Earlier Shri H. R. Kuri was heading the commission as an Acting Chairman since the position become vacant after the former Chief Justice Nagendra Kumar Jain from Madras and Karnataka High Court, completed his tenure as the Chairperson from 16 July 2005 till 15 July 2010.

===Former Chairmen & Members===

| Name | Designation | From | Till |
|---|---|---|---|
| Justice Kanta Kumari Bhatnagar | Chairperson | 23 March 2000 | 11 August 2000 |
| Justice Saiyed Saghir Ahmad | Chairperson | 16 February 2001 | 3 June 2004 |
| Justice Nagendra Kumar Jain | Chairperson | 16 July 2005 | 15 July 2010 |
| Justice Amar Singh Godara | Member | 7 July 2000 | 6 July 2005 |
| Shri R. K. Akodia | Member | 25 March 2000 | 24 March 2005 |
| Shri B. L. Joshi | Member | 25 March 2000 | 31 March 2004 |
| Prof. Alamshah Khan | Member | 24 March 2000 | 16 May 2003 |
| Shri Namo Narayan Meena | Member | 11 September 2003 | 23 March 2004 |
| Shri Dharam Singh Meena | Member | 7 July 2005 | 6 July 2010 |
| Justice Jagat Singh | Member | 10 October 2005 | 9 October 2010 |
| Shri Pukhraj Sirvi | Member | 15 April 2004 | 13 April 2011 |

==Reports==
The commission had assessed a sum of 17,033 incidents between 2010~2014 with the highest number of incidents reported from Jaipur followed by Ajmer out of 33 districts.

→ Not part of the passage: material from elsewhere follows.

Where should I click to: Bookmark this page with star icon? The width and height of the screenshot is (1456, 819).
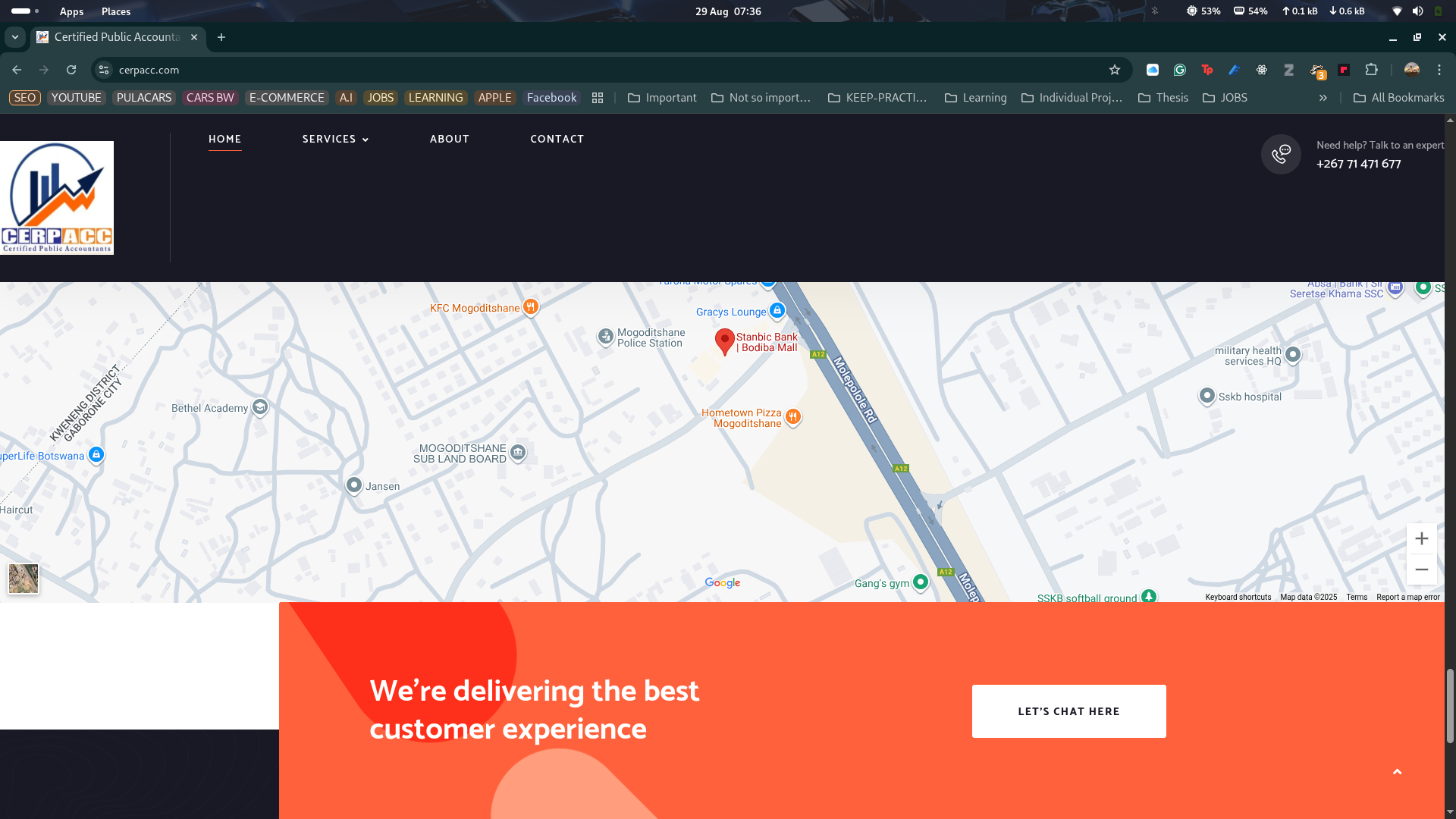(x=1115, y=70)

A comprehensive district and incident wise, report is annually published by the commission reflecting status of the incidents along with some of the important and major rulings by the commission each year.

| From | Till | Child | Health | Prison | Gang | Labor | SC / ST | Police | Pollution | Religious | Woman | Others | Rejected | Total |
|---|---|---|---|---|---|---|---|---|---|---|---|---|---|---|
| 1 April 2004 | 31 March 2005 | 13 | 43 | 94 | 19 | 01 | 19 | 819 | 16 | 29 | 92 | 125 | 2002 | 3272 |
| 1 April 2005 | 31 March 2006 | 18 | 50 | 84 | 48 | 08 | 41 | 867 | 12 | 48 | 130 | 112 | 2317 | 3735 |
| 1 April 2006 | 31 March 2007 | 20 | 30 | 80 | 38 | 12 | 16 | 1002 | 16 | 54 | 158 | 158 | 2306 | 3890 |
| 1 April 2007 | 31 March 2008 | 24 | 38 | 63 | 08 | 08 | 27 | 997 | 17 | 33 | 186 | 317 | 2126 | 3844 |
| 1 April 2008 | 31 March 2009 | 36 | 34 | 57 | 26 | 06 | 39 | 1121 | 14 | 27 | 191 | 331 | 2095 | 3977 |
| 1 April 2009 | 31 March 2010 | 18 | 05 | 98 | 161 | 03 | 96 | 768 | 08 | 19 | 142 | 407 | 1526 | 3251 |
| 1 April 2010 | 31 March 2011 | 35 | 22 | 126 | 211 | 08 | 48 | 842 | 14 | 34 | 172 | 285 | 1777 | 3574 |
| 1 April 2011 | 31 March 2012 | 29 | 45 | 114 | 117 | 10 | 35 | 1175 | 20 | 36 | 181 | 288 | 1871 | 3921 |
| 1 April 2012 | 31 March 2013 | 29 | 117 | 112 | 55 | 07 | 20 | 1371 | 21 | 37 | 101 | 905 | 2177 | 4952 |
| 1 April 2013 | 31 March 2014 | 17 | 68 | 91 | 17 | 06 | 02 | 1375 | 03 | 31 | 32 | 1052 | 1892 | 4586 |

==Significant incidents==
Some of the recent incidents which brought Human Rights concerns in the state of Rajasthan under News are:
- Pakistani resident Hawa Devi, who is stuck in Jodhpur for over a year, waiting for permission of departure.
- Notice to the state police and local authorities seeking a detailed report of the car accident involving BJP, MP Hema Malini, which killed a four-year-old girl.
- Suo-motu cognizance of the rising suicides by students in the coaching hub of Kota.
- Police's attitude in handling a minor gang rape incident in Sikar.
- Right to die practicing Sallekhana as per Jainism.
- RAC’s 11th battalion IPS officer accused of corruption and favoritism.
- NHRC's Suo-motu cognizance in case where Cops strip woman in Ajmer police station to recover stolen mobile.
- Fake pharmaceutical company in Rajasthan had recently supplied various life saving medicines & antibiotics to 13 different states.
- Beawar sex racket investigation.
- Rising number of cancer patients due to radiation after Pokhran-II nuke test from Khetolai and Loharki villages.
- Recommendations to make necessary amendments in Mines Act, 1952 to contain the alarming spread of occupational diseases like silicosis and effectively deal with violators.
- Fair compensation for land acquired by govt. is farmer’s human right:Supreme court of India.
- The Rajasthan Human Rights Commission, advocated to make home guards permanent working in Jaisalmer and Barmer.